The Immigration and Nationality Act (INA) provides that “the Attorney
General may not remove an alien to a country if the Attorney General decides that
the alien’s life or freedom would be threatened in that country because of the
alien’s race, religion, nationality, membership in a particular social group, or
political opinion.” 8 U.S.C. § 1231(b)(3)(A). Congress has not defined what
constitutes a “particular social group.” But this Court has said that the term “refers
to persons who share a common, immutable characteristic ‘that the members of the
group either cannot change, or should not be required to change because it is
fundamental to their individual identities or consciences.’” Rodriguez v. U.S.
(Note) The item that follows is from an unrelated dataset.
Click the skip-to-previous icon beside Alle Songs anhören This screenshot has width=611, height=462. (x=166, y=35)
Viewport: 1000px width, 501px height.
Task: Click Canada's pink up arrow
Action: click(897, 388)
Atty. Gen., 735 F.3d 1302, 1310 (11th Cir. 2013) (per curiam) (quoting Castillo-
Arias v. U.S. Att’y Gen., 446 F.3d 1190, 1196 (11th Cir. 2006)). To meet the
statute’s definition, a group also needs “social visibility,” meaning the group’s
characteristics must be “highly visible and recognizable by others in the country.”
Castillo-Arias, 446 F.3d at 1194 (quotation omitted). Beyond that, a group can’t
be “too numerous or inchoate,” and it shouldn’t be defined so broadly that it is “a
catch-all for all groups who might claim persecution.” Id. at 1197–98.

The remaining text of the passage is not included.